§ **What you are asked to do**
After finding "Open the PDF to RTF tool" in the material below, output its line and every line after it through the last, exactly, but not the pictures.

[Opening Given data section]

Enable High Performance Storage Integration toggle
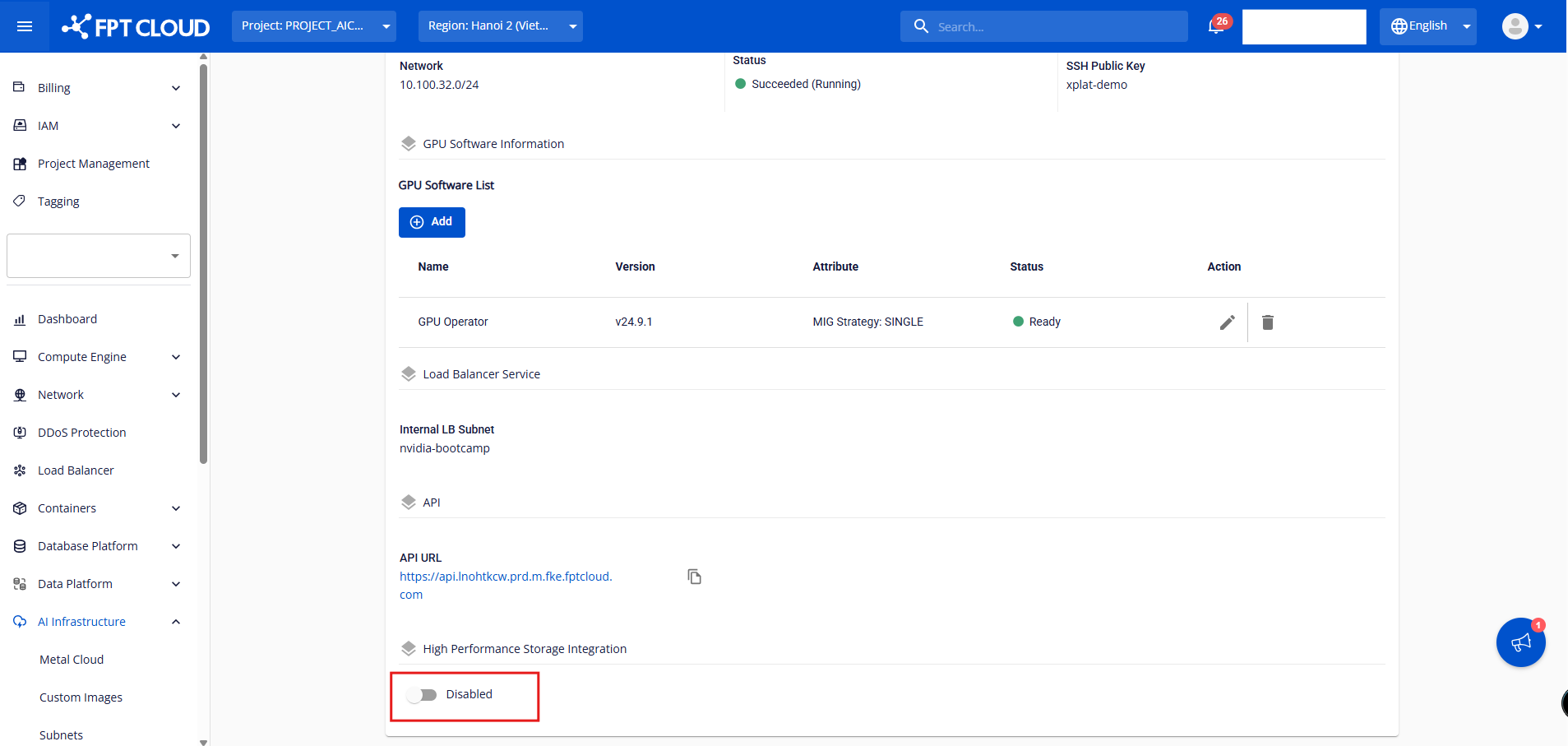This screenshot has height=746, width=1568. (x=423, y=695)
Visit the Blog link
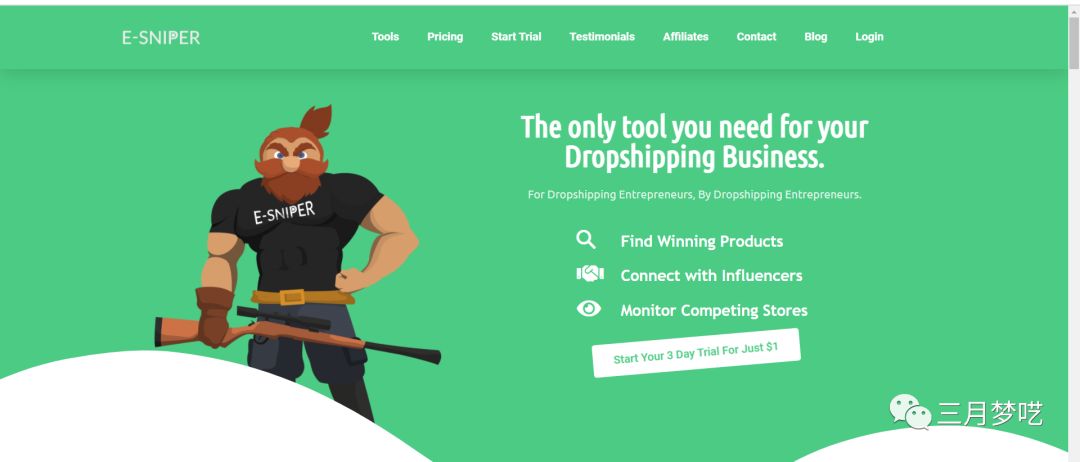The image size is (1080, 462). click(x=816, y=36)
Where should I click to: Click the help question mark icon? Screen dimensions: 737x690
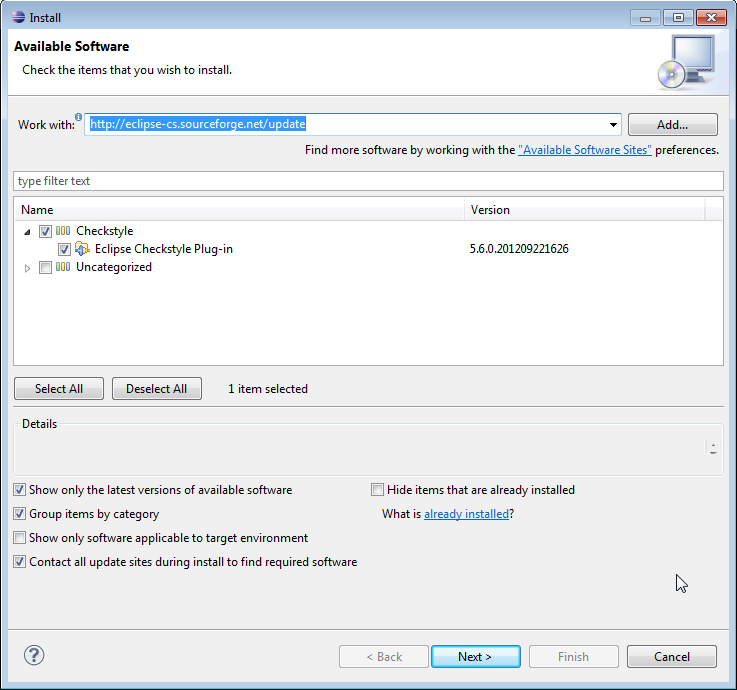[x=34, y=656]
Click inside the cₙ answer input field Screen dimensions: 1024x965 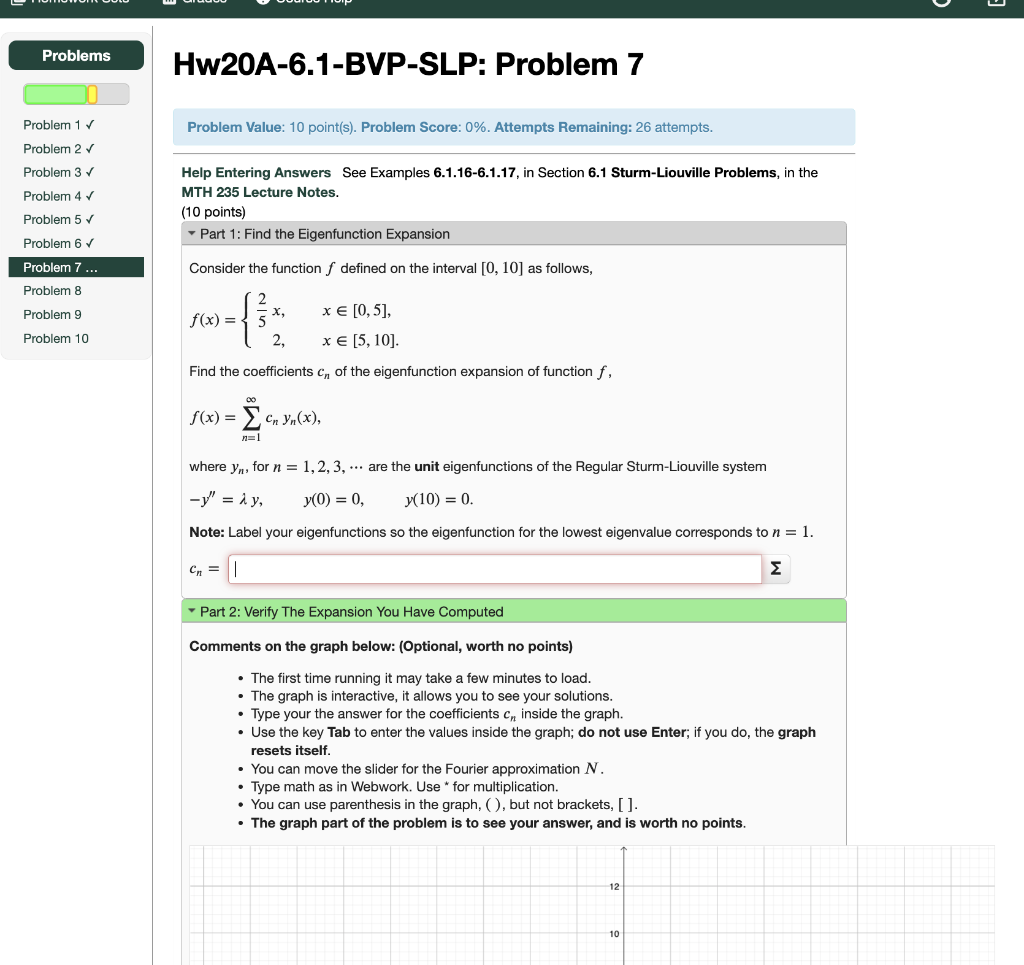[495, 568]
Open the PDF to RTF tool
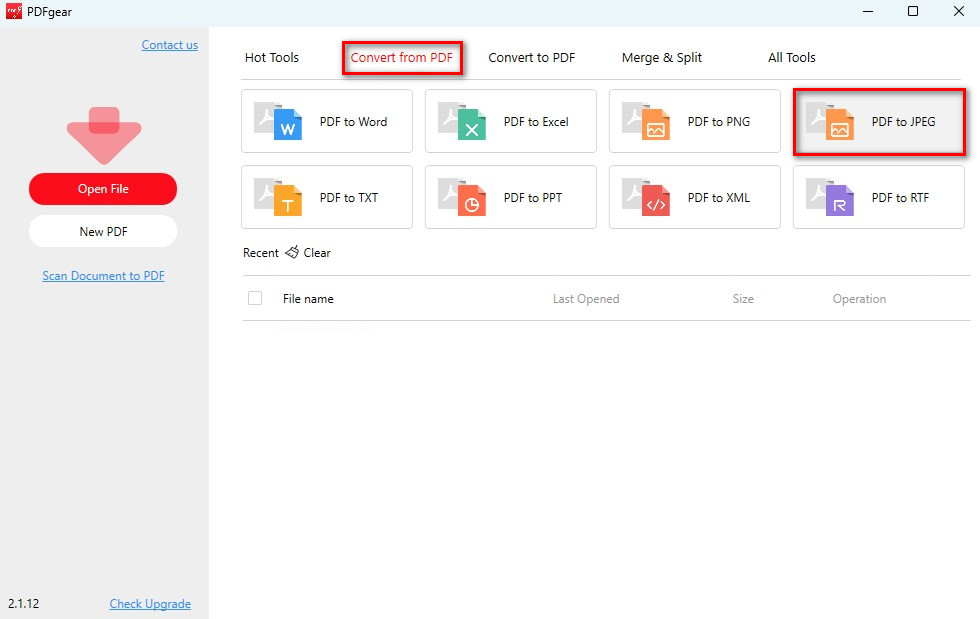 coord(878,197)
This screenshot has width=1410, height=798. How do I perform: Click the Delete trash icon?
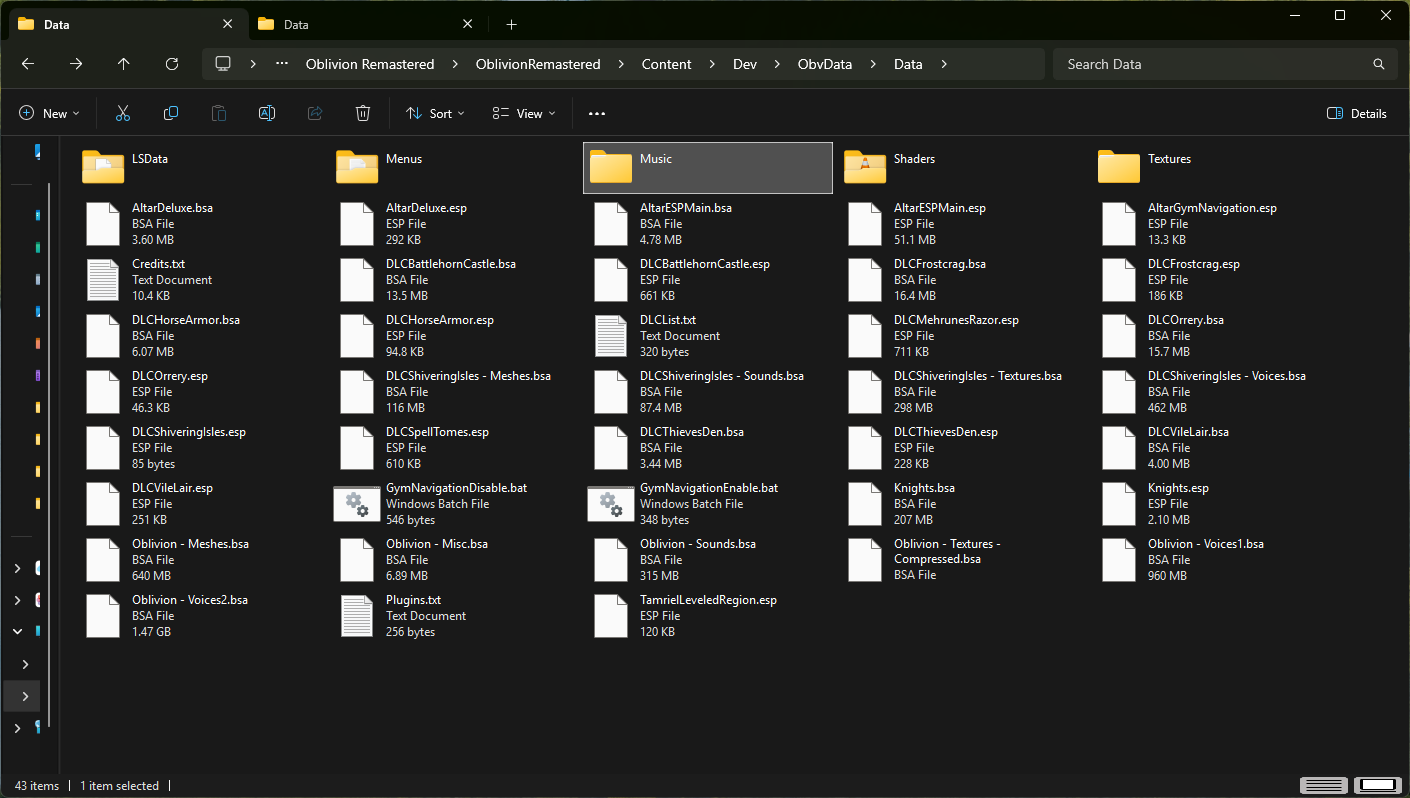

[Closing Given data section]

§ **Task solution**
Open the PDF to RTF tool
 coord(878,197)
This screenshot has width=1410, height=798. How do I perform: Click the Delete trash icon?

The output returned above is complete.